Except you have to be fortunate or competitive enough to actually own, or win such a cask or bottle from within the wooden vessel. Particularly true nowadays of anything coming out of Campbeltown. I’m never guaranteed such releases and sometimes have to make do without. Regulars to my Instagram channel will know have seen several of my tales. These even involve being extremely fortunate to get my hands on a bottle of the Cadenhead’s Ardbeg 24 year old and then passing it onto a friend for cost price.
Sheer madness I know but simply because that’s the sort of mate I am and after all, it is just Ardbeg. Joke. If someone has a passion for a specific distillery or style, then I’ll always try to accommodate. After all, they’ll appreciate far more than I ever will. Such sacrifices are rare nowadays, especially when the bottles hit the auction market with such efficiency, but that doesn’t mean they don’t exist or shouldn’t be encouraged.
A shame yes, but as long as the system is fair, that’s the nature of whisky nowadays. We just have to live with it and somehow manage. The situation is a struggle and infuriating at times. This explains why my usual constant stream of Cadenhead, Longrow, Springbank or even Hazelburn reviews have somewhat dried up of late. Actually being lucky enough to get your hands on the said release is proving tricky to put it mildly. At least this forces you to look away from the glaring bright lights of the big names and towards the downtrodden and ignored distilleries that are in stock. Examples recently include the Cadenheads Macduff 29 year old or the Dornoch Ben Nevis 21 year old. Less visible distilleries but still producing whisky in the single cask format that can be a match – or god forbid – superior to the attention seeking bling release.
Thankfully in all of this, there are places still out there to sample and experience whisky. Bars are a vital resource and perhaps are taken for granted. Friends and sample shares, whisky clubs etc. all come into this realm. However, there’s nothing more rewarding than finding solace in a well-stocked whisky list amidst comfortable surroundings. A pleasant setting that is devoid of the hipster shake appeal, ornate beers and emphasis on cocktails that have invaded so many watering holes today. A well-judged, reasonably priced whisky list is a wonderful thing and whilst not a dying commodity, we should celebrate these establishments more than ever before.
It was thanks to the Dornoch Castle Whisky Bar that I have the chance to experience this single cask Longrow intended for the Japanese market. Matured in a first fill Amontillado sherry cask, distilled in 1996 before being bottled in 2011 at 56%, 564 bottles were produced. I’ve touched upon this type of sherry cask previously as part of a Deanston 10 year old review from way back in 2015! Check it out for the classification background.

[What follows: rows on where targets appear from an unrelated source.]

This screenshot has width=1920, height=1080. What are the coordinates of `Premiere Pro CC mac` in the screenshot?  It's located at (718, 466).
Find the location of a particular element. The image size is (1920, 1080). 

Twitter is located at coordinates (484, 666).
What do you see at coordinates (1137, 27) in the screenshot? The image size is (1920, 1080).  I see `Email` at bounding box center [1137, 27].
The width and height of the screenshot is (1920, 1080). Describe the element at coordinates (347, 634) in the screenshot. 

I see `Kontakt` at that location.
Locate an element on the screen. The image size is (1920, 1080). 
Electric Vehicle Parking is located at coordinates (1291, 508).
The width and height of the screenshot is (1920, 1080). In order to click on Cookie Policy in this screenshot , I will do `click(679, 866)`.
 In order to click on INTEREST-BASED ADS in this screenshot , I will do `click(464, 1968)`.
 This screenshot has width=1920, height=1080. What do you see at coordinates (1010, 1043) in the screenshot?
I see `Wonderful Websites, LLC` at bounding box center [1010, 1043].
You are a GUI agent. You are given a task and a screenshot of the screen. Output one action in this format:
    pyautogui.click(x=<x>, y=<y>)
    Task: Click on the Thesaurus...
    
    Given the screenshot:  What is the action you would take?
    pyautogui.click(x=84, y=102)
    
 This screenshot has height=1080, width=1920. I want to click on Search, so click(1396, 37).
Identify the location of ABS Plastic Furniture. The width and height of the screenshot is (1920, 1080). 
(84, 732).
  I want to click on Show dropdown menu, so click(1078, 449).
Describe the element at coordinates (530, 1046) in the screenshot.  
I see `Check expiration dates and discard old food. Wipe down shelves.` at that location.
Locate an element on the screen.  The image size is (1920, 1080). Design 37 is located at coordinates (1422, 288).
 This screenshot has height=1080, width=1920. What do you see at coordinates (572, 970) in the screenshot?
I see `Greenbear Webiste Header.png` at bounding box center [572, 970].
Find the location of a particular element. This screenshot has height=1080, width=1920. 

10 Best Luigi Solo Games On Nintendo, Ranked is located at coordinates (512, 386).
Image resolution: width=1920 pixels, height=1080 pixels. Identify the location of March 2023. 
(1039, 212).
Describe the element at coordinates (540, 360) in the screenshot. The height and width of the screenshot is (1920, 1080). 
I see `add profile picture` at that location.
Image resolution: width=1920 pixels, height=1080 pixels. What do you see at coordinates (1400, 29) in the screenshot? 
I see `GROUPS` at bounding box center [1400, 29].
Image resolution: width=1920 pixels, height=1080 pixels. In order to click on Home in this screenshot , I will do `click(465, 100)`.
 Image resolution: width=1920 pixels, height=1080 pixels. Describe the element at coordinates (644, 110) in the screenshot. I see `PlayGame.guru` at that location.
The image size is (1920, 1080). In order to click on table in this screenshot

Longrow 1996 14yo Whisky Live Tokyo – review
On the nose: very robust and coarse with red tartness. Cherries, blackcurrants, red liquorice, tobacco and cardamon. Almost verging on forceful but pulls its punches at the death leaving a mahogany aroma. There’s a herbal undercurrent as well, some thyme and basil amidst the cinder toffee and chocolate with raspberries towards the end. Quite a journey.
In the mouth: that texture oh it just grabs you immediately and refuses to let go. An array of flavours echoing the nose with tobacco, leather, walnuts, chocolate and liquorice. Strawberries pop up as does the peat, but there’s a harmony with the cask. Noticeably salty, coastal even on the plate which lingers into the finish.
A stonker of a combination. An epic 1st fill sherry match up with the peat of Campbeltown. A serious whisky not for everyone or those that flinch from sherry characteristics. I do prefer bourbon casks on the whole yet this release is irresistible. Want.